DCO Diplomatic Connect : discussions autour de la diplomatie à l’ère du numérique à Riyad

  • Cet important rassemblement a été inauguré par la secrétaire générale Deemah Al Yahya qui a tenu à souligner durant son allocution l’importance du multilatéralisme, de la coopération multipartite pour réaliser la mission de la DCO
  • Professeur Corneliu Bjola : «Le ministère des Affaires étrangères doit revoir ses critères de recrutement. Les nouvelles recrues doivent avoir des formations avancées dans le numérique.»

RIYAD : L'Organisation de coopération numérique (DCO) a accueilli le 13 avril 2023 d’éminents ambassadeurs des États membres de l’organisation et des représentants d’organisations internationales partenaires à la plateforme inaugurale DCO Diplomatic Connect pour discuter de la diplomatie à l’ère numérique et encourager la coopération internationale afin de bâtir les fondements de l’économie numérique internationale. 

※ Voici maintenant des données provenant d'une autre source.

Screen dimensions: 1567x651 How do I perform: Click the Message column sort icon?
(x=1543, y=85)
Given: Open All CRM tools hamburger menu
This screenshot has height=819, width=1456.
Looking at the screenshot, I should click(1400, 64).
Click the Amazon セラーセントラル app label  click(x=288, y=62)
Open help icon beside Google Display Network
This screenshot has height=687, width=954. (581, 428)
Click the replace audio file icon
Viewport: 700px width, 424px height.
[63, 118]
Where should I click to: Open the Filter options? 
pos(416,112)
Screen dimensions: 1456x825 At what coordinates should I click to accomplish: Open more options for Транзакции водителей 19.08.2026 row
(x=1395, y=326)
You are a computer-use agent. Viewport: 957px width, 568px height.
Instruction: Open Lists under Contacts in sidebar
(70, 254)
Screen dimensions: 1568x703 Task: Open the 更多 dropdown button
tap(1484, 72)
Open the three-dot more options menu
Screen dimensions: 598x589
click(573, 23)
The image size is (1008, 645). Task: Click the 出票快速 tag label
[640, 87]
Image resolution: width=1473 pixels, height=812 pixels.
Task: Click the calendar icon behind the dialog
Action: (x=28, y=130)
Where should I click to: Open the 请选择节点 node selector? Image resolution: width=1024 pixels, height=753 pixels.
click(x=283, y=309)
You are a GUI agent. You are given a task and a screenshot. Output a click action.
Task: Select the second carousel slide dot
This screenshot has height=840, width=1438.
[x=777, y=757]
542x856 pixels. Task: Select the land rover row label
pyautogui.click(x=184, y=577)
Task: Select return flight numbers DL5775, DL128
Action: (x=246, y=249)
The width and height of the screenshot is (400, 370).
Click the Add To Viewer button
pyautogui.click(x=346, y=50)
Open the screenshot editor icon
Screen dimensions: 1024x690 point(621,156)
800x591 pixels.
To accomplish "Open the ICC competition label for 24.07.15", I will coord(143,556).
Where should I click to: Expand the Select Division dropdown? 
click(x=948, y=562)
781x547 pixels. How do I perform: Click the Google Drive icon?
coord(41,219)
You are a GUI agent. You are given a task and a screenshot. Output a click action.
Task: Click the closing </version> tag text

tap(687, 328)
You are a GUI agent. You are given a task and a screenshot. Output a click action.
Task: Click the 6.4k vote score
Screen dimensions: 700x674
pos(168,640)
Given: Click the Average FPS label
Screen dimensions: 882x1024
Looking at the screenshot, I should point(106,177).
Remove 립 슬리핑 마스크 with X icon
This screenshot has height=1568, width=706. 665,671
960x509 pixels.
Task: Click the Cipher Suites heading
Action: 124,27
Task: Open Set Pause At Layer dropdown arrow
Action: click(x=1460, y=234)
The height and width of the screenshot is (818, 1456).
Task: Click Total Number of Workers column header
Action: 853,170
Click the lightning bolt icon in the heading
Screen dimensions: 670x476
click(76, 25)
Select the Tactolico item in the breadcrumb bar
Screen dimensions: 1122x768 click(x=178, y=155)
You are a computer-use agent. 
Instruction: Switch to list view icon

Cette rencontre vise également à réunir tous les partenaires pour échanger des idées et favoriser une plus grande coopération sur le développement de la force des économies numériques nationales inclusives au profit de tous.   

Cet important rassemblement a été inauguré par la secrétaire générale Deemah Al Yahya qui a tenu à souligner durant son allocution l’importance du multilatéralisme, de la coopération multipartite pour réaliser la mission de la DCO afin d’aider les États membres à construire des économies numériques prospères et connectées qui faciliteront la croissance et le développement. 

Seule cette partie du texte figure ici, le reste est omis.